- Prompt 1 -
In the court dissent below, what was the defendant's job when he committed the crimes against the three victims?
- Prompt 2 -
Write the next part of the court dissent below, beginning after its last sentence.

- Text section -
All concur except Martoche and Centra, JJ., who dissent and vote to modify in accordance with the following memorandum.

Martoche and Centra, JJ.

(dissenting). We respectfully dissent because we conclude that, following a hearing pursuant to the Sex Offender Registration Act ([SORA] Correction Law § 168 et seq.), County Court erred in assessing 20 points against defendant under risk factor 7, for his relationship with the victims. Defendant was convicted of sexual crimes against three mentally disabled women when he was their bus driver. The Risk Assessment Guidelines assess 20 points under risk factor 7 “if the offender’s crime (i) was directed at a stranger or a person with whom a relationship had been established or promoted for the primary purpose of victimization or (ii) arose in the context of a professional or avocational relationship between the offender and the victim and was an abuse of such relationship” (Sex Offender Registration Act: Risk Assessment Guidelines and Commentary, at 12 [2006]). The Risk Assessment Guidelines advise that, in each of those situations, “there is a heightened concern for public safety and need for community notification” (id.). Here, the court assessed 20 points against defendant after determining that defendant was in “an avocational profession.”

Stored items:
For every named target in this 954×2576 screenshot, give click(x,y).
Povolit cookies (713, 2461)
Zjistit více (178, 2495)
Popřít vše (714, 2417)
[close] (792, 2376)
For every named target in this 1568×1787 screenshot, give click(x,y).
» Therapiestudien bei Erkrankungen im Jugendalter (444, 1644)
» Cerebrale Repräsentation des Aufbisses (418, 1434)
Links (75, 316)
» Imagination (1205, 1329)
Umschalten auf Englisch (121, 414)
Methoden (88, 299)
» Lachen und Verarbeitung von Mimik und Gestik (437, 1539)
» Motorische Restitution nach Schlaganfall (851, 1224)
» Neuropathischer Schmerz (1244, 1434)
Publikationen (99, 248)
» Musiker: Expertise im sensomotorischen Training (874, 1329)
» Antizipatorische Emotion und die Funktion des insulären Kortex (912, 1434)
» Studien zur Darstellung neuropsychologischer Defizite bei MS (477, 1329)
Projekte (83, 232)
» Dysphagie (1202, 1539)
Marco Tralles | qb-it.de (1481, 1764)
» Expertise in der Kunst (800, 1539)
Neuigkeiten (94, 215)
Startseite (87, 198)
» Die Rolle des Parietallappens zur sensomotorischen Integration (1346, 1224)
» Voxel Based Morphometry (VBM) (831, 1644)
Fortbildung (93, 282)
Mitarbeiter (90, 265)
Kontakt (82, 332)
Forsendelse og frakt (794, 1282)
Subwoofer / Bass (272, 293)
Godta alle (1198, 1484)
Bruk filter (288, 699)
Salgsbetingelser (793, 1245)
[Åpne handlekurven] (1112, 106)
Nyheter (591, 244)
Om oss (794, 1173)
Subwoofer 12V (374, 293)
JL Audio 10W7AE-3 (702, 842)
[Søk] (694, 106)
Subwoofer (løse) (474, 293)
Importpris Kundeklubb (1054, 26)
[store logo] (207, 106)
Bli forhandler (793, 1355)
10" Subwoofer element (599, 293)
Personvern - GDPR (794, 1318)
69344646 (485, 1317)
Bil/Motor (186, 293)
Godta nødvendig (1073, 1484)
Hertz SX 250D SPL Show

- Written response 1 -
He was their bus driver.

- Written response 2 -
Here, the first category under risk factor 7 is not applicable. Defense counsel and the People agreed at the SORA hearing that the crimes were not directed at strangers, and there was no evidence that defendant became a bus driver to gain access to the victims to abuse them. With respect to the second category, we note that the risk assessment guidelines do not define a “professional or avocational relationship,” but they provide that the second category “reaches health care providers and others who exploit a professional relationship in order to victimize those who repose trust in them. A dentist who sexually abuses his [or her] patient while the patient is anesthetized would fall squarely within [that] category” (Risk Assessment Guidelines and Commentary, at 12). We cannot agree with the majority that defendant had a professional relationship with the victims to justify the assessment of 20 points under risk factor 7. Black’s Law Dictionary defines a “professional relationship” as “[a]n association that involves one person’s reliance on the other person’s specialized training . . . Examples include one’s relationship with a lawyer, doctor, insurer, banker, and the like” (Black’s Law Dictionary 1402 [9th ed 2009]). Although a passenger on a bus certainly places his or her trust in the bus driver and relies to a certain extent on the bus driver’s training, such a relationship or association is not akin to that of a health care provider and his or her patient. There is no indication that the victims here or their caretakers sought out defendant based on his bus driving skills, as would a person seeking the services of a health care provider or other such professional.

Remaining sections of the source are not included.